You are viewing a plain text version of this content. The canonical link for it is here.

Posted to user@nutch.apache.org by John Lafitte <jl...@brandextract.com> on 2014/03/18 03:44:12 UTC

Usage Scenarios

We are just starting out using nutch and solr but I have a couple of issues
I can't find any answers for.

1. Some of the HTML files we index are UTF-8 and contain a BOM.  Nutch
seems to capture it and store it as some strange characters "ï»¿".  I can
fix it by removing the BOM and indexchecker confirms it no longer will
index it with those strange characters.  Is there a way to prevent this
from happening without modifying all of the HTML files that contain it?

2. Often a URL gets updated and we want to recraw/index a specific URL on
demand.  I see no way to do this currently without deleting the crawl
directory and starting over.  What is the proper way to handle this
situation?

These are somewhat related because even though I can go through the files
and manually remove the BOM I can't figure out how to have nutch reindex
them.  We are using nutch 1.7 but I have patched a few things and would be
happy to upgrade if it fixes any of this.

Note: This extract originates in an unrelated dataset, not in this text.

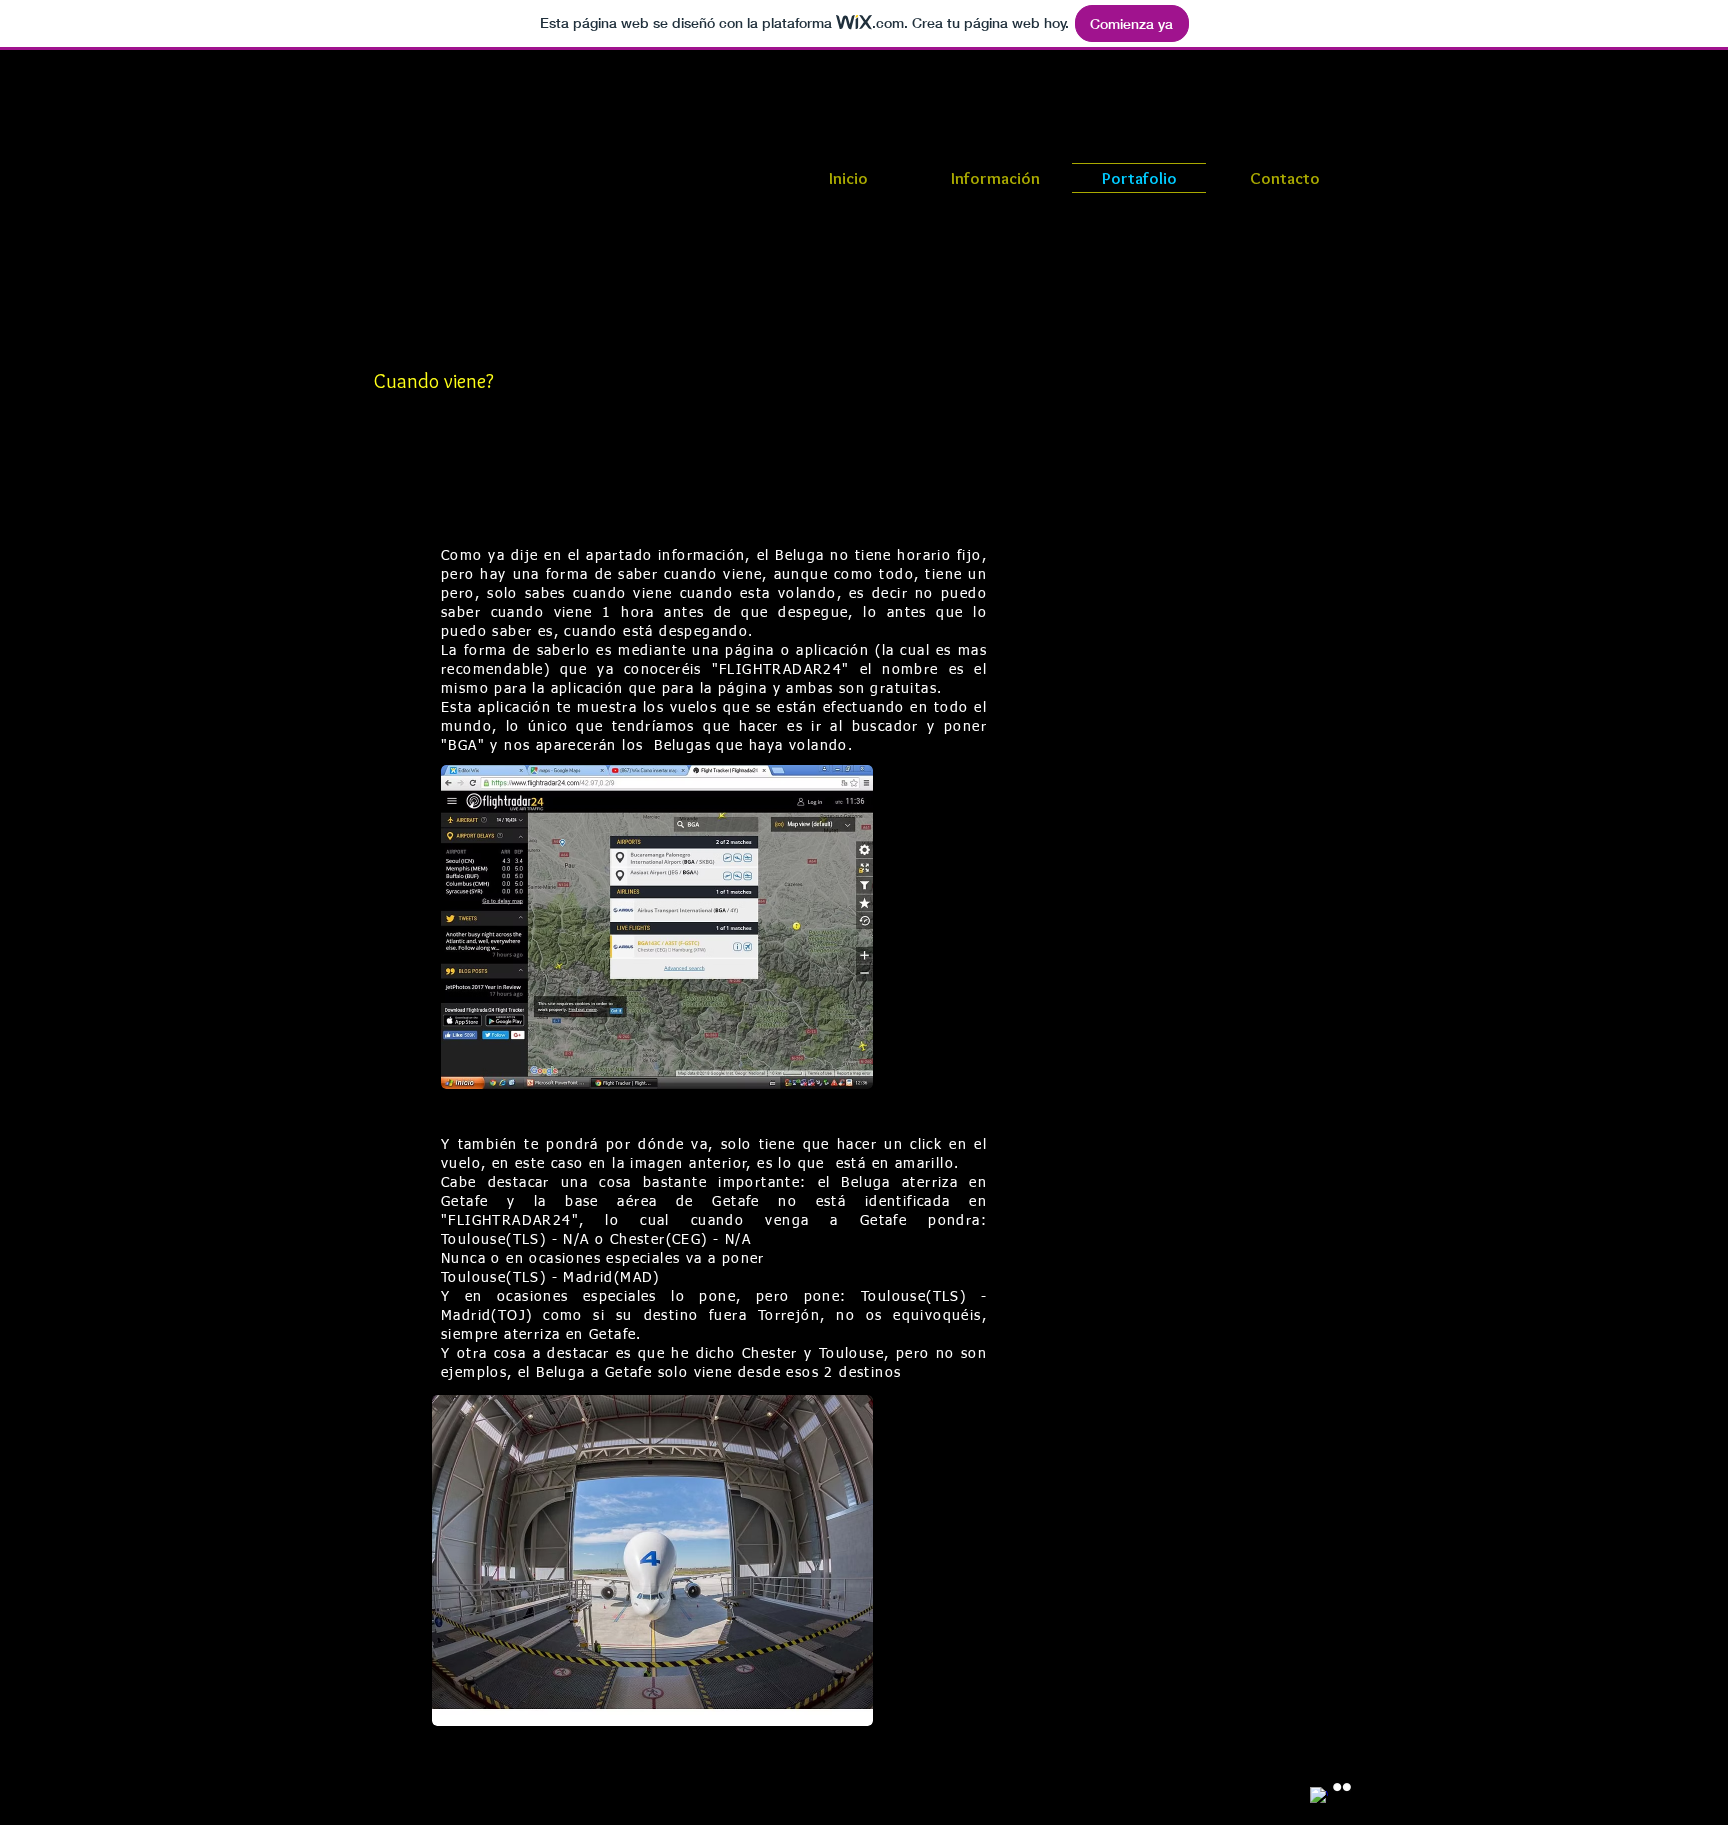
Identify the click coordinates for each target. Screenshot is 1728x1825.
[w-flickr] (1342, 1787)
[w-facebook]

Thanks in advance for help.

Re: Usage Scenarios

Posted by John Lafitte <jl...@brandextract.com>.

Thanks Remi.  I presume I basically just need my own version of the crawl
script that uses freegen instead of generate?

For the BOM issue, I searched all over for it, but just now found that
someone has already brought it up.  So I'll try that patch out.
https://issues.apache.org/jira/browse/NUTCH-1733


On Tue, Mar 18, 2014 at 8:18 AM, remi tassing <ta...@gmail.com> wrote:

> Hi John,
>
> Try freegen for the second question:
> http://wiki.apache.org/nutch/bin/nutch_freegen
>
> Remi
>
> On Tuesday, March 18, 2014, John Lafitte <jl...@brandextract.com>
> wrote:
>
> > We are just starting out using nutch and solr but I have a couple of
> issues
> > I can't find any answers for.
> >
> > 1. Some of the HTML files we index are UTF-8 and contain a BOM.  Nutch
> > seems to capture it and store it as some strange characters "ï»¿".  I can
> > fix it by removing the BOM and indexchecker confirms it no longer will
> > index it with those strange characters.  Is there a way to prevent this
> > from happening without modifying all of the HTML files that contain it?
> >
> > 2. Often a URL gets updated and we want to recraw/index a specific URL on
> > demand.  I see no way to do this currently without deleting the crawl
> > directory and starting over.  What is the proper way to handle this
> > situation?
> >
> > These are somewhat related because even though I can go through the files
> > and manually remove the BOM I can't figure out how to have nutch reindex
> > them.  We are using nutch 1.7 but I have patched a few things and would
> be
> > happy to upgrade if it fixes any of this.
> >
> > Thanks in advance for help.
> >
>

Re: Usage Scenarios

Posted by remi tassing <ta...@gmail.com>.

Hi John,

Try freegen for the second question:
http://wiki.apache.org/nutch/bin/nutch_freegen

Remi

On Tuesday, March 18, 2014, John Lafitte <jl...@brandextract.com> wrote:

> We are just starting out using nutch and solr but I have a couple of issues
> I can't find any answers for.
>
> 1. Some of the HTML files we index are UTF-8 and contain a BOM.  Nutch
> seems to capture it and store it as some strange characters "ï»¿".  I can
> fix it by removing the BOM and indexchecker confirms it no longer will
> index it with those strange characters.  Is there a way to prevent this
> from happening without modifying all of the HTML files that contain it?
>
> 2. Often a URL gets updated and we want to recraw/index a specific URL on
> demand.  I see no way to do this currently without deleting the crawl
> directory and starting over.  What is the proper way to handle this
> situation?
>
> These are somewhat related because even though I can go through the files
> and manually remove the BOM I can't figure out how to have nutch reindex
> them.  We are using nutch 1.7 but I have patched a few things and would be
> happy to upgrade if it fixes any of this.
>
> Thanks in advance for help.
>